Fundamentally, my questions are: is there a known transform I can apply onto a given (pixel) position (passed into a Metal Fragment Function) to correctly sample a texture provided by the main cameras + processed by a Vision request. If so, what is it? If not, how can I accurately sample my masks?
My goal is to highlight people in a Vision Pro app using Compositor Services.
To start, I asynchronously receive camera frames for the main left and right cameras. This is the breakdown of the specific CameraVideoFormat I pass along to the CameraFrameProvider:
- minFrameDuration: 0.03
- maxFrameDuration: 0.033333335
- frameSize: (1920.0, 1080.0)
- pixelFormat: 875704422
- cameraType: main
- cameraPositions: [left, right]
- cameraRectification: mono
From each camera frame sample, I extract the left and right buffers (CVReadOnlyPixelBuffer.withUnsafebuffer ==> CVPixelBuffer).
I asynchronously process the extracted buffers by performing a VNGeneratePersonSegmentationRequest on both of them:
// NOTE: This block of code and all following code blocks contain simplified representations of my code for clarity's sake.
var request = VNGeneratePersonSegmentationRequest()
request.qualityLevel = .balanced
request.outputPixelFormat = kCVPixelFormatType_OneComponent8
...
let lHandler = VNSequenceRequestHandler()
let rHandler = VNSequenceRequestHandler()
...
func processBuffers() async {
    try lHandler.perform([request], on: lBuffer)
    guard let lMask = request.results?.first?.pixelBuffer else {...}
    try rHandler.perform([request], on: rBuffer)
    guard let rMask = request.results?.first?.pixelBuffer else {...}
    appModel.latestPersonMasks = (lMask, rMask)
}
I store the two resulting CVPixelBuffers in my appModel. For both of these buffers aka grayscale masks:
- width (in pixels) = 512
- height (in pixels) = 384
- byters per row = 512
- plane count = 0
- pixel format type = 1278226488
I am using Compositor Services to render my content in Immersive Space. My implementation of Compositor Services is based off of the same code from Interacting with virtual content blended with passthrough.
Within the Shaders.metal, the tint's Fragment Shader is now passed the grayscale masks (converted from CVPixelBuffer to MTLTexture via CVMetalTextureCacheCreateTextureFromImage() at the beginning of the main render pipeline).
fragment float4 tintFragmentShader(
                                   TintInOut in [[stage_in]],
                                   ushort amp_id [[amplification_id]],
                                   texture2d<uint> leftMask [[texture(0)]],
                                   texture2d<uint> rightMask [[texture(1)]]
                                   )
{
    if (in.color.a <= 0.0) {
        discard_fragment();
    }
    float2 uv;
    
    if (amp_id == 0) { // LEFT
        uv = ??????????????????????;
    } else { // RIGHT
        uv = ??????????????????????;
    }
    
    constexpr sampler linearSampler (mip_filter::linear, mag_filter::linear, min_filter::linear);
    
    // Sample the PersonSegmentation grayscale mask
    float maskValue = 0.0;
    
    if (amp_id == 0) { // LEFT
        if (leftMask.get_width() > 0) {
             maskValue = rightMask.sample(linearSampler, uv).r;
        }
    } else { // RIGHT
        if (rightMask.get_width() > 0) {
            maskValue = rightMask.sample(linearSampler, uv).r;
        }
    }
    
    if (maskValue > 250) {
        return (1.0, 1.0, 1.0, 0.5)
    }
    return in.color;
}
I need to correctly sample the masks for a given fragment.
The LayerRenderer.Layout is set to .layered.
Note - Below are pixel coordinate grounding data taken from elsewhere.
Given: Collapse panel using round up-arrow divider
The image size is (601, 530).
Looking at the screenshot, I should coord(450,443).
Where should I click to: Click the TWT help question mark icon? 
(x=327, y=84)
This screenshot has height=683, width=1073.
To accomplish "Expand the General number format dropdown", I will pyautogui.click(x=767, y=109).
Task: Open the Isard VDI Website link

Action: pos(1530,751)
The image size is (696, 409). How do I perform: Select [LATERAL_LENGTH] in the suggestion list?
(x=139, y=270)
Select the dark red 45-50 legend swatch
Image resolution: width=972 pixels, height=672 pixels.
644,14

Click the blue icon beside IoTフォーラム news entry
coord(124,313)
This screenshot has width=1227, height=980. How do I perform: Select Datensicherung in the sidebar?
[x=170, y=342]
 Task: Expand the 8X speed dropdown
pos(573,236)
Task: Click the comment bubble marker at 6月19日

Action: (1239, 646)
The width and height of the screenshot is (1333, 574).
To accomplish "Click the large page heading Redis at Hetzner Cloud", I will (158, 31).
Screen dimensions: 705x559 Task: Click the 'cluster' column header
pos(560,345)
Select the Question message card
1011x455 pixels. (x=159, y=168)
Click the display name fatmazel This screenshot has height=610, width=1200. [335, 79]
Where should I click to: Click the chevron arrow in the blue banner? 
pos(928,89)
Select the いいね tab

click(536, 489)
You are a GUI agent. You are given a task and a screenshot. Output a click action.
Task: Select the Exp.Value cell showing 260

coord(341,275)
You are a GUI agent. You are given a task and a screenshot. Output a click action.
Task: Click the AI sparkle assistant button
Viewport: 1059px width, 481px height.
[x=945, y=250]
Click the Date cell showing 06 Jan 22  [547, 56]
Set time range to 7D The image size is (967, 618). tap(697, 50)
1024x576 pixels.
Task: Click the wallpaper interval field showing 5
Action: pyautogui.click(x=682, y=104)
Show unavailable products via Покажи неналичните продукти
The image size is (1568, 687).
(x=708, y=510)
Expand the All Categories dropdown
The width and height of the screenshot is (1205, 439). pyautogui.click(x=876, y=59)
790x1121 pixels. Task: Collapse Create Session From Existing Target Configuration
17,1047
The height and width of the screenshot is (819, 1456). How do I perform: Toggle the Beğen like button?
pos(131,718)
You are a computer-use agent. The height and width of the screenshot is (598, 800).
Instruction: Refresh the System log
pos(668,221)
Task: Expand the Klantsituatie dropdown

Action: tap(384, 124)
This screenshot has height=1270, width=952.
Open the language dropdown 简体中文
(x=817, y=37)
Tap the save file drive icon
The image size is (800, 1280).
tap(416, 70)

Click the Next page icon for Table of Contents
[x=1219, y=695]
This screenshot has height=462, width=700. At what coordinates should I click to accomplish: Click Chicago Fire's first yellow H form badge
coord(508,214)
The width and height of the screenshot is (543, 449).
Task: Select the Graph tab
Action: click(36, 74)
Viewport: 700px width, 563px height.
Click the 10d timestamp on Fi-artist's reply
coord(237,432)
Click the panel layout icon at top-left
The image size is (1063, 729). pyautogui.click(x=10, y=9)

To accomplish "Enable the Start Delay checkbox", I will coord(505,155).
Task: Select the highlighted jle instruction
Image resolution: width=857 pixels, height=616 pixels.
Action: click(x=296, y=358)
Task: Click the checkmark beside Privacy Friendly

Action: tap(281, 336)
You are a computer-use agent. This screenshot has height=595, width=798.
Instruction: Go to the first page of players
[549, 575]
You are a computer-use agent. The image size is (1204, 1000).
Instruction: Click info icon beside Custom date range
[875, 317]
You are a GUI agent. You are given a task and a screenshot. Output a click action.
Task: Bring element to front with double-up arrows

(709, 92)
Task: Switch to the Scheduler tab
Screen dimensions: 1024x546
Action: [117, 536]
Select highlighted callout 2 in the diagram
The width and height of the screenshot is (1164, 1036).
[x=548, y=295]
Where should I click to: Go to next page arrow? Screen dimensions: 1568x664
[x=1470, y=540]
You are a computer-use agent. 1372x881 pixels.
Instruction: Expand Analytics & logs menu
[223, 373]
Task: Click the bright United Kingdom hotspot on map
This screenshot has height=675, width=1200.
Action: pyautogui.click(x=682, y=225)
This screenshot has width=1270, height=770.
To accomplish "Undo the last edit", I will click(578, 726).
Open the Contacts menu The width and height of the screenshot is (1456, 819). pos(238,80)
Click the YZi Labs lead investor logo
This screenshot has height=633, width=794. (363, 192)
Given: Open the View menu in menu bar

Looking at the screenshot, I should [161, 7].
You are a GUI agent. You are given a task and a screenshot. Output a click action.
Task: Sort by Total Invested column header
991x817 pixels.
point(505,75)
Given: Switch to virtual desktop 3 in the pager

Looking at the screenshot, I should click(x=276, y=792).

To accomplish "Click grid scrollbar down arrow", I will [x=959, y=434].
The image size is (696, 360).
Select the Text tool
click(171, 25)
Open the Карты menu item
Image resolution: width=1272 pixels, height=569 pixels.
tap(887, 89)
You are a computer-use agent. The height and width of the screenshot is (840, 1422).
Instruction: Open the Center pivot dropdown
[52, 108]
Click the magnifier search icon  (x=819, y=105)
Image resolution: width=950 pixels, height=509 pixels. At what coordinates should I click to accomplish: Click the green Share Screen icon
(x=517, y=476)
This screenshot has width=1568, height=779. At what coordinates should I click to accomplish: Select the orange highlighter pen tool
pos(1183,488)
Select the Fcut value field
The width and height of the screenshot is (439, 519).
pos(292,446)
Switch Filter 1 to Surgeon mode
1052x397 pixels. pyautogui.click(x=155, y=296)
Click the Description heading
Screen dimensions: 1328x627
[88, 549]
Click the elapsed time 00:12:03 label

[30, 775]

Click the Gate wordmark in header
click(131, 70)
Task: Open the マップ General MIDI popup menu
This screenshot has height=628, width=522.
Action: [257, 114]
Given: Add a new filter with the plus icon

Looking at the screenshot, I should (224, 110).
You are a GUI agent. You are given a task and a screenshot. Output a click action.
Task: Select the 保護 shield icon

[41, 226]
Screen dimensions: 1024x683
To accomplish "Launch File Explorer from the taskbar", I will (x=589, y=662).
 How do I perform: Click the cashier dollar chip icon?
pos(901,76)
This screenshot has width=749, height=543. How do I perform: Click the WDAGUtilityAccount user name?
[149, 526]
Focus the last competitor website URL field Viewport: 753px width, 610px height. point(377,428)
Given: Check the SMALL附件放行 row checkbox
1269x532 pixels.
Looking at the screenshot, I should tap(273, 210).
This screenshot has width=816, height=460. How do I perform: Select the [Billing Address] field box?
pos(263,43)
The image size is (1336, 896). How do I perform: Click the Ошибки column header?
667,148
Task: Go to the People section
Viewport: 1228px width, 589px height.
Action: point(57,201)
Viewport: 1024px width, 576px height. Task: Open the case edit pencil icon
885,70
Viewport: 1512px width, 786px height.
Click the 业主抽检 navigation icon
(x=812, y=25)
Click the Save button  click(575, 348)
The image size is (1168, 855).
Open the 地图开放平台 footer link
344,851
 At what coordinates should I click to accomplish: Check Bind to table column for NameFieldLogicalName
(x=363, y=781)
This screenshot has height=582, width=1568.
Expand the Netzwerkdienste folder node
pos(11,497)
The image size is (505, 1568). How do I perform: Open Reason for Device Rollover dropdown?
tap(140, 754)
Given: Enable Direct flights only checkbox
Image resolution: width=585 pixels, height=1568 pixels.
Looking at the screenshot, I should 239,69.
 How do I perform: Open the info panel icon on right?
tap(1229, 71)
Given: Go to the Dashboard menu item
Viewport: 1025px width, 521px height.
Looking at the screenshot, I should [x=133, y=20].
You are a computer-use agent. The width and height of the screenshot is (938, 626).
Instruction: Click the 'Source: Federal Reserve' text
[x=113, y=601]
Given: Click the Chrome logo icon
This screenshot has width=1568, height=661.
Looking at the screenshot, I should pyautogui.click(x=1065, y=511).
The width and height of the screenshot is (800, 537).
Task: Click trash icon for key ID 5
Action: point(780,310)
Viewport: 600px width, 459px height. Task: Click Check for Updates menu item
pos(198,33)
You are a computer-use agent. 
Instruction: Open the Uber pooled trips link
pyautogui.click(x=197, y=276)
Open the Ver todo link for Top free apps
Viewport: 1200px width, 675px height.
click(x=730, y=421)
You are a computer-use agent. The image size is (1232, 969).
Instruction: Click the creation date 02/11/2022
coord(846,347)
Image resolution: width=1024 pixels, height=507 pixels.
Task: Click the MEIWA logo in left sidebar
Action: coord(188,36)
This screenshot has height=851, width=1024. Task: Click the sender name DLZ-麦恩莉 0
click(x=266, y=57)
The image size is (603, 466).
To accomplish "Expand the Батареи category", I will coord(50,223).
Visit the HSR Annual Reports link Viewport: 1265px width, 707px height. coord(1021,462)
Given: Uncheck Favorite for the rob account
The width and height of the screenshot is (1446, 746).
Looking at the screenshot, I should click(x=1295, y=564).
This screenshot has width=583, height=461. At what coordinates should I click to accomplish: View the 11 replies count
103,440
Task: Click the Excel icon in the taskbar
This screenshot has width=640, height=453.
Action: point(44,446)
From Developer Documentation.
A layout that specifies each view’s content as a slice of a single texture.
Using the Metal debugger, I know that the final render target texture for each view / eye is 1888 x 1792 pixels, giving an aspect ratio of 59:56.
The initial CVPixelBuffer provided by the main left and right cameras is 1920x1080 (16:9).
The grayscale CVPixelBuffer returned by the VNPersonSegmentationRequest is 512x384 (4:3).
All of these aspect ratios are different.
My questions come down to: is there a known transform I can apply onto a given (pixel) position to correctly sample a texture provided by the main cameras + processed by a Vision request. If so, what is it? If not, how can I accurately sample my masks?
Within the tint's Vertex Shader, after applying the modelViewProjectionMatrix, I have tried every version I have been able to find that takes the pixel space position (= vertices[vertexID].position.xy) and the viewport size (1888x1792) to compute the correct clip space position (maybe = pixel space position.xy / (viewport size * 0.5)???) of the grayscale masks but nothing has worked. The "highlight" of the person segmentations is off: scaled a little too big, offset little to far up and off to the side.